Interest rates aren’t high, historically

Now, in case you think interest rates have already gone through the roof, check out this chart, showing yields for 10-year U.S. Treasury notes

over the past 30 years:

The yield on 10-year Treasury notes has risen considerably as the Federal Reserve has tightened during 2022, but it is at an average level if you look back 30 years.


The 10-year yield is right in line with its 30-year average. Now look at the movement of forward price-to-earnings ratios for S&P 500

since March 31, 2000, which is as far back as FactSet can go for this metric:


The index’s weighted forward price-to-earnings (P/E) ratio of 15.4 is way down from its level two years ago. However, it is not very low when compared to the average of 16.3 since March 2000 or to the 2008 crisis-bottom valuation of 8.8.

Then again, rates don’t have to be high to hurt

McDonald said that interest rates didn’t need to get anywhere near as high as they were in 1994 or 1995 — as you can see in the first chart — to cause havoc, because “today there is a lot of low-coupon paper in the world.”

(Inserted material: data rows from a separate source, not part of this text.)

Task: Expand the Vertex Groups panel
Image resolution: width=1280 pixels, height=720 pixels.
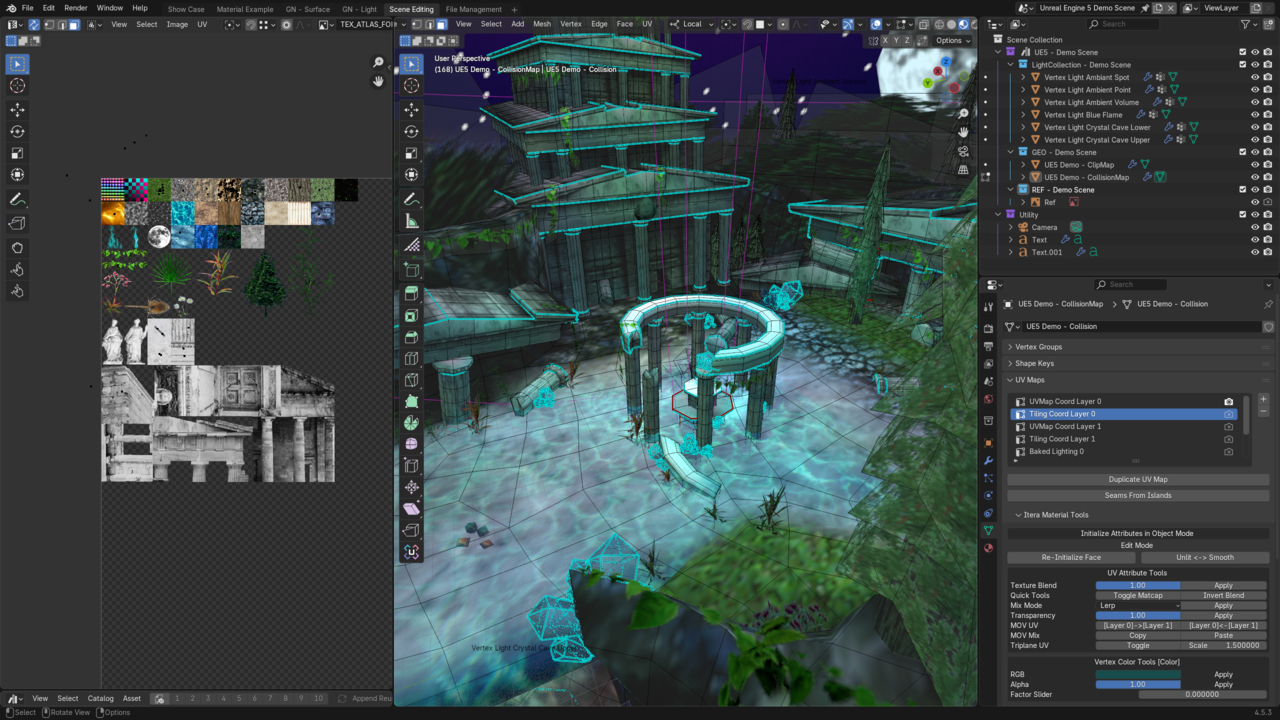Action: point(1038,347)
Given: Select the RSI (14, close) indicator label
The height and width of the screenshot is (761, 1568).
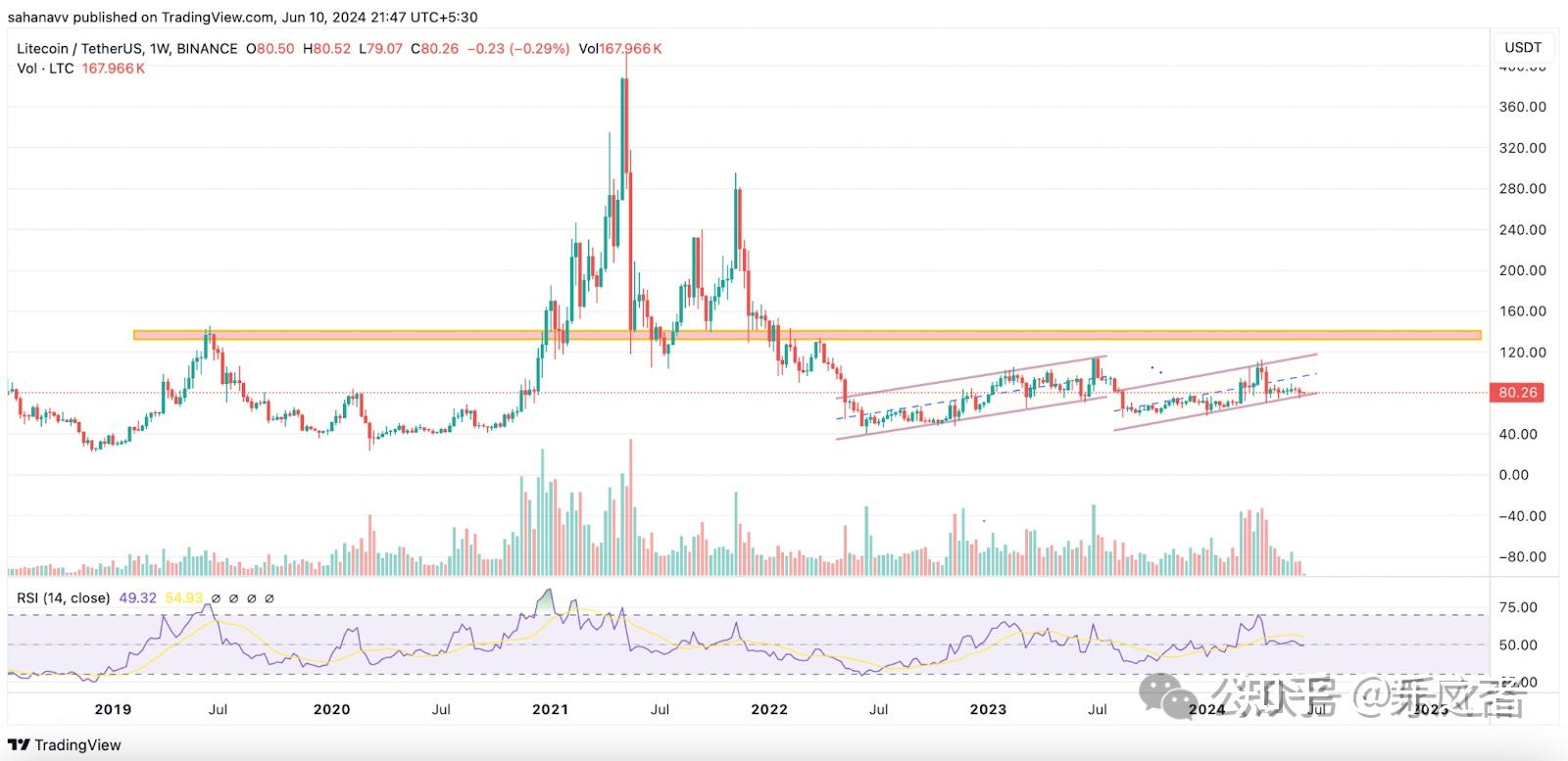Looking at the screenshot, I should [63, 597].
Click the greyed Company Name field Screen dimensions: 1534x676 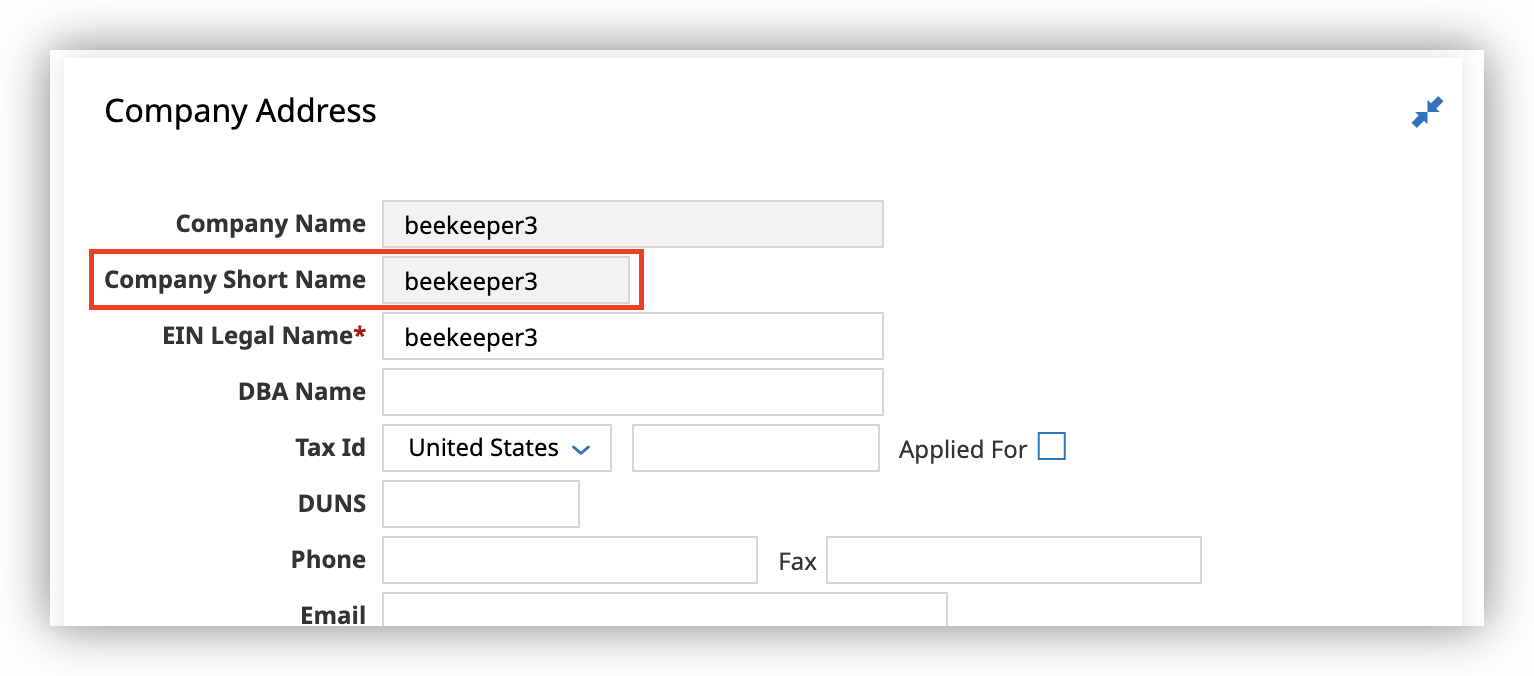(632, 225)
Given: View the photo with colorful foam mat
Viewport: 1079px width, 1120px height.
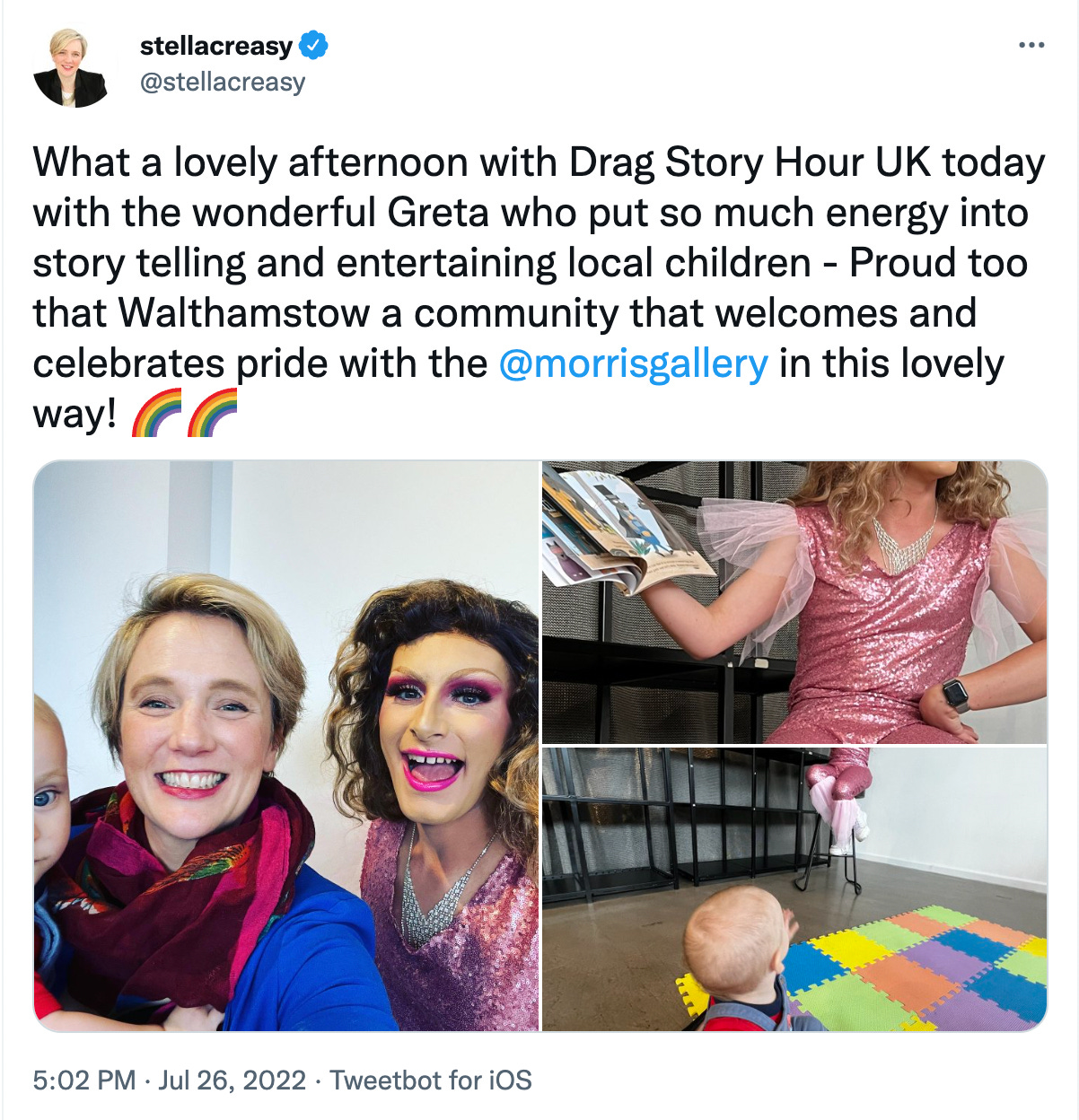Looking at the screenshot, I should pyautogui.click(x=794, y=889).
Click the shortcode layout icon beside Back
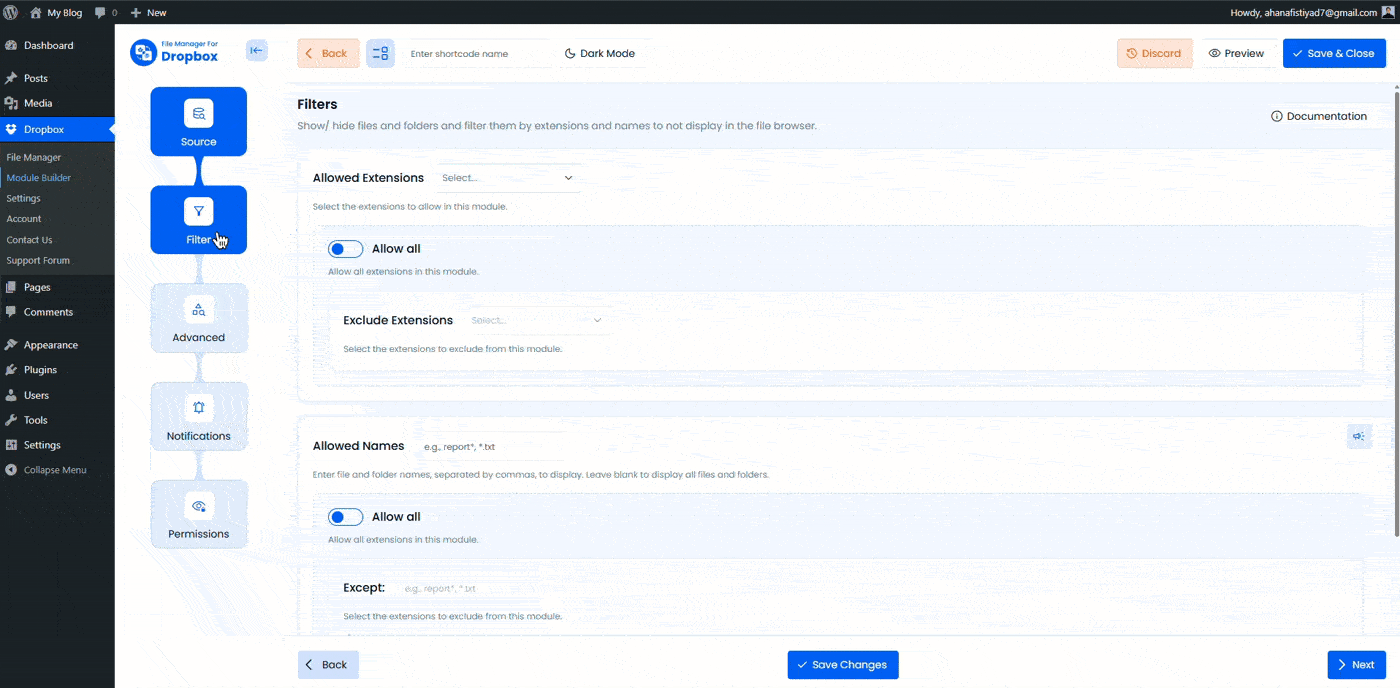The width and height of the screenshot is (1400, 688). [x=380, y=52]
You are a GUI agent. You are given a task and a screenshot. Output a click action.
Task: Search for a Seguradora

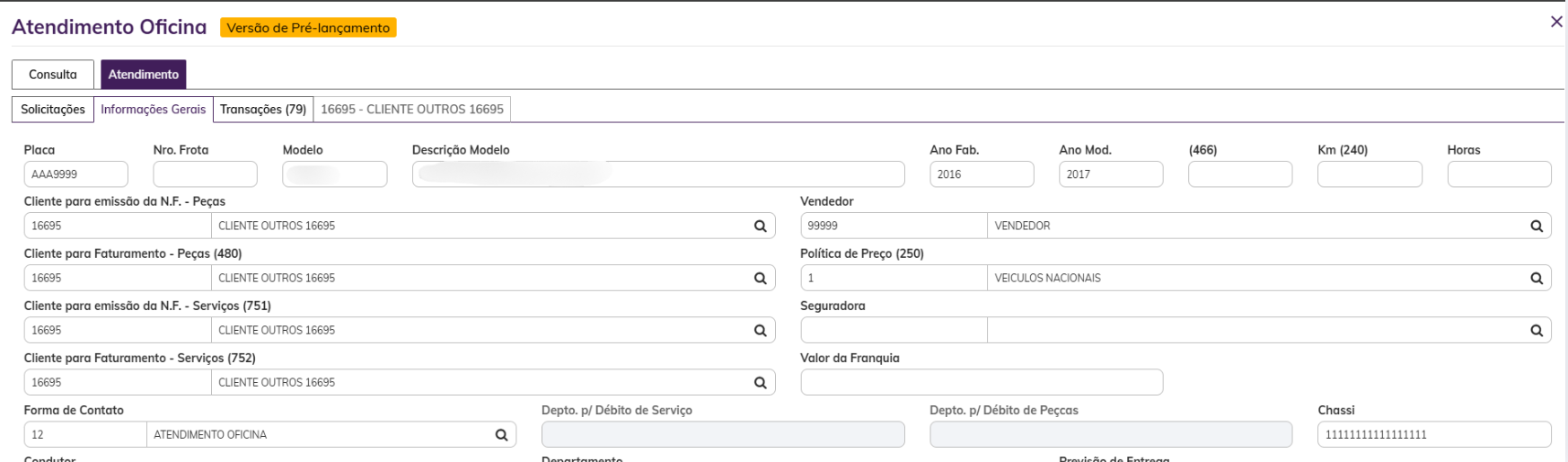click(1537, 331)
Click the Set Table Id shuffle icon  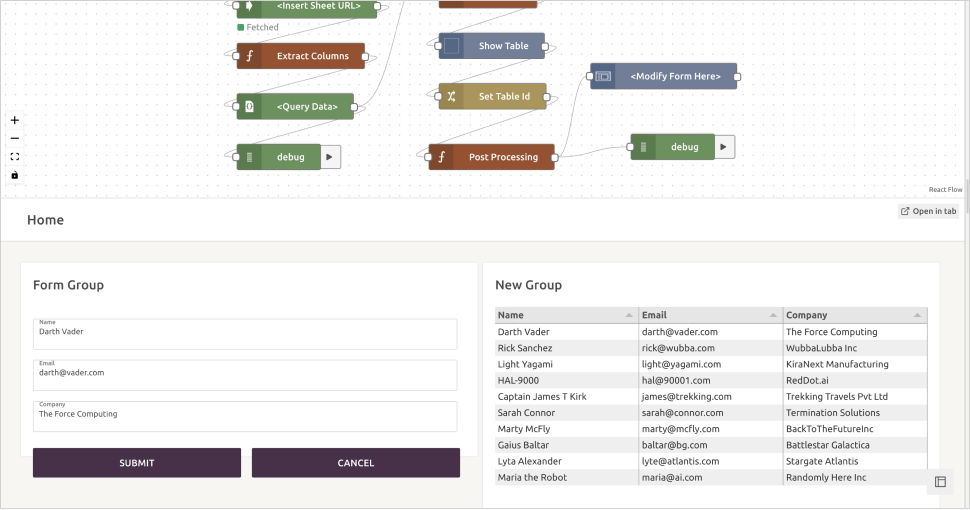coord(451,97)
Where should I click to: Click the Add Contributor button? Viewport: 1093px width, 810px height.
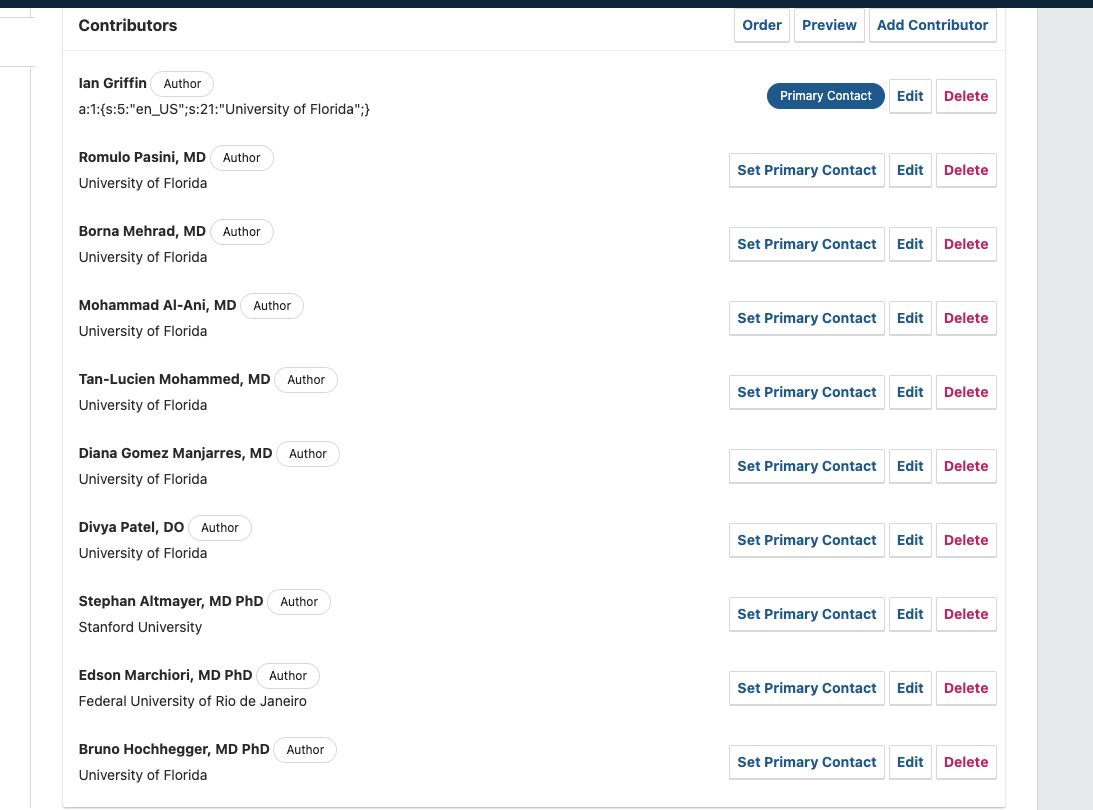932,25
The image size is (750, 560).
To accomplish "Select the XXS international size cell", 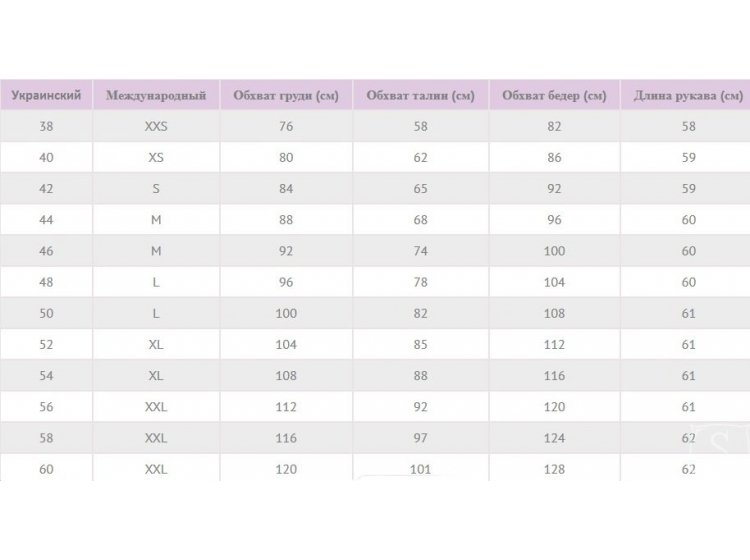I will coord(156,127).
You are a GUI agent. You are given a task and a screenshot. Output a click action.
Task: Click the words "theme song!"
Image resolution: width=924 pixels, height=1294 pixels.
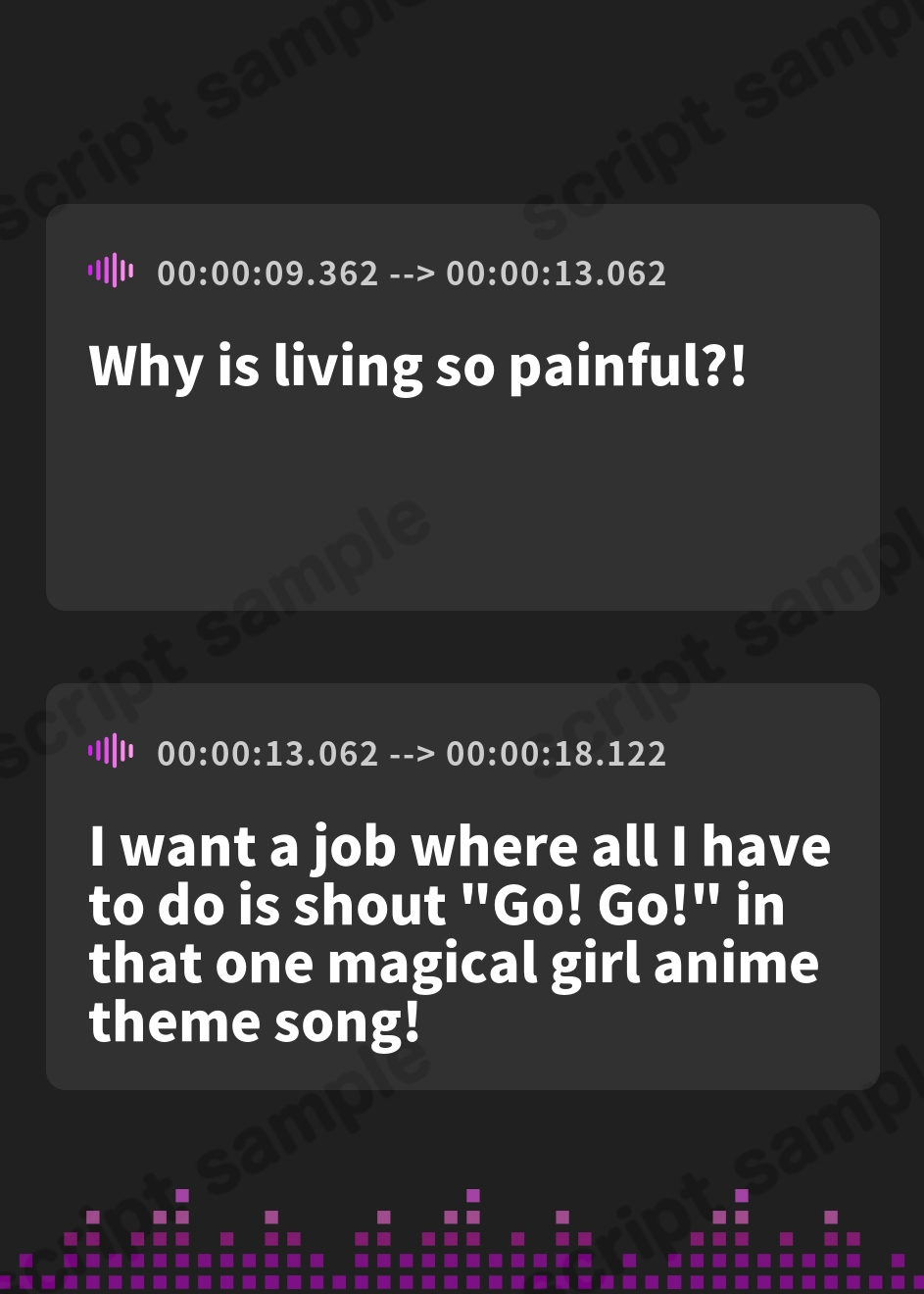click(255, 1022)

“So when yields go up, there is a lot more destruction” than in previous central-bank tightening cycles, he said.

It may seem the worst of the damage has been done, but bond yields can still move higher.

Heading into the next Consumer Price Index report on Oct. 13, strategists at Goldman Sachs warned clients not to expect a change in Federal Reserve policy, which has included three consecutive 0.75% increases in the federal funds rate to its current target range of 3.00% to 3.25%.

The Federal Open Market Committee has also been pushing long-term interest rates higher through reductions in its portfolio of U.S. Treasury securities. After reducing these holdings by $30 billion a month in June, July and August, the Federal Reserve began reducing them by $60 billion a month in September. And after reducing its holdings of federal agency debt and agency mortgage-backed securities at a pace of $17.5 billion a month for three months, the Fed began reducing these holdings by $35 billion a month in September.

Bond-market analysts at BCA Research led by Ryan Swift wrote in a client note on Oct. 11 that they continued to expect the Fed not to pause its tightening cycle until the first or second quarter of 2023. They also expect the default rate on high-yield (or junk) bonds to increase to 5% from the current rate of 1.5%. The next FOMC meeting will be held Nov. 1-2, with a policy announcement on Nov. 2.

McDonald said that if the Federal Reserve raises the federal funds rate by another 100 basis points and continues its balance-sheet reductions at current levels, “they will crash the market.”

A pivot may not prevent pain

McDonald expects the Federal Reserve to become concerned enough about the market’s reaction to its monetary tightening to “back away over the next three weeks,” announce a smaller federal funds rate increase of 0.50% in November “and then stop.”

He also said that there will be less pressure on the Fed following the U.S. midterm elections on Nov. 8.